Review of the FA changes in the MRI + AIS A/B groups showed similar abnormal DTI changes in the cephalad and caudal spinal cord to the MRI + C/D group and the SCIWOMR AIS A/B group. This suggests that there may be a greater correlation of AIS scores to FA DTI changes in the SCIWOMR group. When the FA chances were compared between MRI+ and SCIWOMR groups five out of the six regions showed no significant changes. However, the proximal caudal segments were statistically different. Both regions had a FA values that were lower than the FA of subjects in the TD group, however, the SCIWOMR group was less abnormal compared to the MRI+ group. This may suggest that the MRI+ group had a greater degree of injury leading to more FA changes.
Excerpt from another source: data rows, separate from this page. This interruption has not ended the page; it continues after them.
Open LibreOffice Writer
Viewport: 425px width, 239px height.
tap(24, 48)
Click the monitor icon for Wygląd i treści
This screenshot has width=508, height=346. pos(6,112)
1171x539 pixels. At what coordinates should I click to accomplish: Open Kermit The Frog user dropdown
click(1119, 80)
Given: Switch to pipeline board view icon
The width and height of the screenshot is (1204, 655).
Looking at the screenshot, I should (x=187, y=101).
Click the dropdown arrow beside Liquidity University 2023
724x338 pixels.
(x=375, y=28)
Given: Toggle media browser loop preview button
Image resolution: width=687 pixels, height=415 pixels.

One of the limitations of the study is the low number of SC lesion participants in the SCIWOMR group (n = 6). Although the n is low for the SCIWOMR participants, we wanted to look at the proportion of abnormal DTI values in relation to the severity of injury and because of this we separated the participants into two groups, SCIWOMR A/B (n = 2) and SCIWOMR C/D (n = 4). Future work with large number of participants with spinal cord lesions with different AIS categories would be important to further assess the DTI differences in the cord of children with SCIWOMR and MRI+ participants. Another limitation is the use of manual ROI selection, which may have introduced partial volume contamination from the cerebrospinal fluid surrounding the cord. The ROIs drawn were conservative, to minimize this volume-averaging effect. Cardiac gating is known to improve image quality, however, this requires increased imaging time. Given this is a pediatric study we felt it was important to minimize the time the participant spent in the scanner.

We demonstrated the utility of quantitative DTI analysis to better characterize the extent of severity of pathologic damage in different segments of the spinal cord cephalad and caudal to the lesion in pediatric SCI participants with SCIWOMR and MRI+ compared to TD participants. DTI was able to detect changes in the cephalad and caudal cord of SCIWOMR participants whereas MRI could not. These DTI results might provide valuable information about selecting treatment strategies and facilitate in the prognostic evaluation of SCIWOMR and MRI+ individuals.